While the most common approaches to analyze genotype panels datasets focus on identifying footprints of positive selection, association of a SNP with a disease, etc.. there have been few efforts to look at the history of recombination events. However, an event of recombination can have the same importance as any other mutation event. By knowing when a recombination has occurred we can infer useful information on the function and the history of the region involved.
What I like very much about this article is the impressive work of validation they have done to demonstrate the validity of their software. I am a silly person when it comes to the matter that bioinformatics software should be tested properly: but this time they have probably spent more time in testing the algorithm than in developing it.
The first approach they have used has been to carry out a lot of simulations, using the software CoSi. They have simulated the ‘whole history of the human species’ thousands of times, and then applied the algorithm on the simulated data to see how it performed. Afterwards, they have also used data from a sperm typing panel, which is a good dataset to study recombination events in human.
So, if you want to know about a good paper with good examples on how to test a computational tool, you can have a look at this paper.
What is PLoS-Currents? This is the first time I read about it. Does anyone have experience with it? Can anybody explain me what is it exactly?
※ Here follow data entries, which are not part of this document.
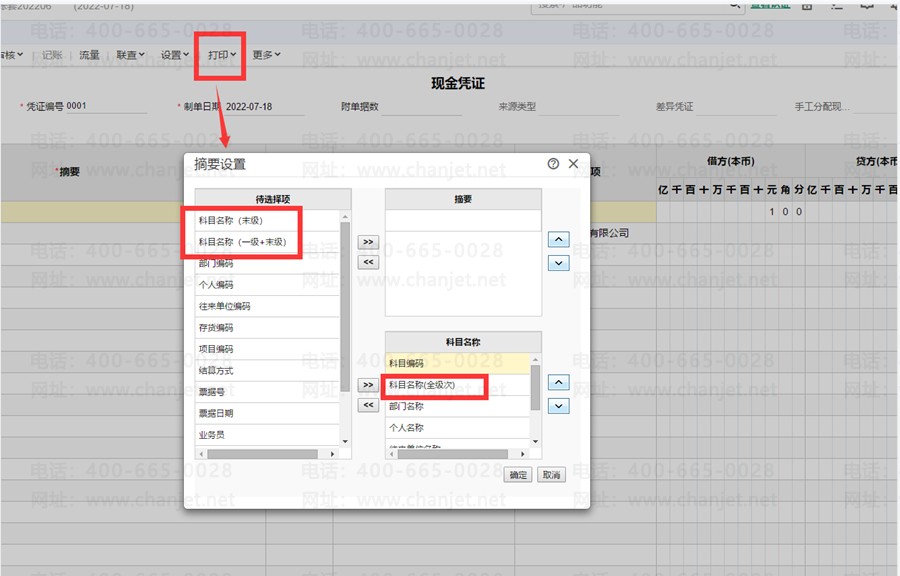Image resolution: width=900 pixels, height=576 pixels.
Task: Move 摘要 item down with arrow
Action: coord(558,263)
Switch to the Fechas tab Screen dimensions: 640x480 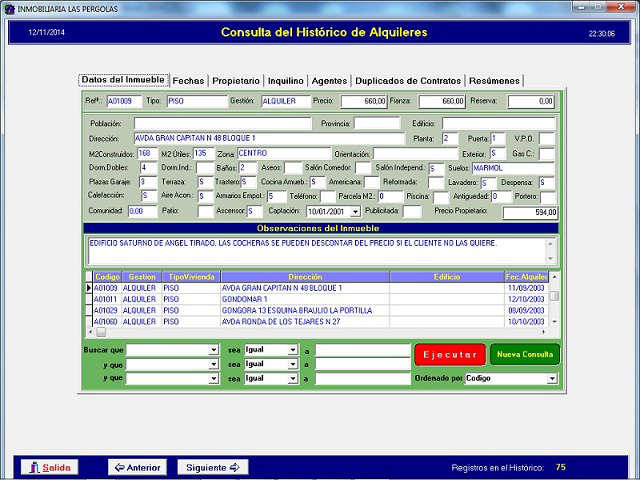[188, 81]
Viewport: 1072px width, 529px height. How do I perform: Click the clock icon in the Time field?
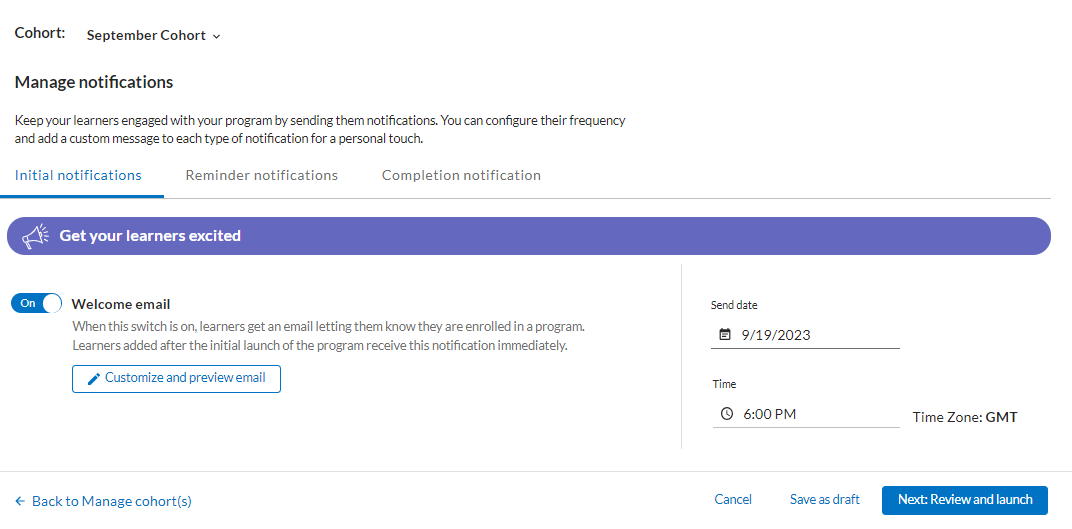click(727, 414)
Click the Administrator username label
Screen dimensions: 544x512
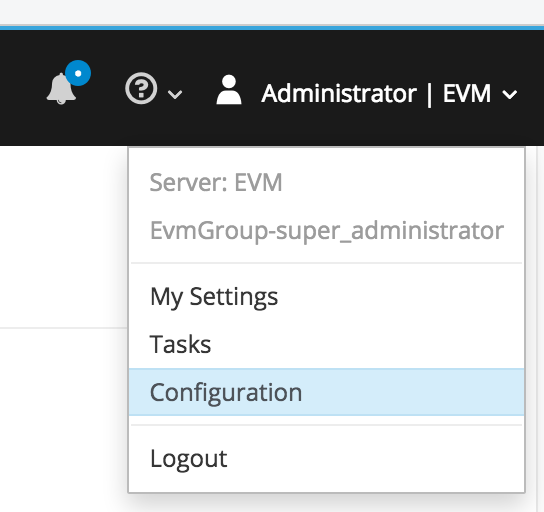click(x=339, y=94)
Albert Istvan from Biostar explained me that it is based on Google/Knol, a sort of wikipedia but with restriction on editing. It is a place where you can submit documents in the style of reports (or scientific papers), and they will be published only if they pass a revision process. It is a way to publish results quickly, which is useful for fields which need quick updates, like everything related to the Influenza virus or to the new sequencing techniques.
So far, in PLoS they have four Currents Collections, and one of them is particularly interesting: the one called PLoS/Currents Evindence on Genomic Test. It is a place where to publish document on the genetic tests and similar. For example, if you have bought a 23AndMe kit or one from the other competitors, this will be a good place where to look information about each of the tests. Maybe it is also a good resource to be included in the WikiGenes/Nature Genetics paper I was writing about earlier, but I have to look better at it.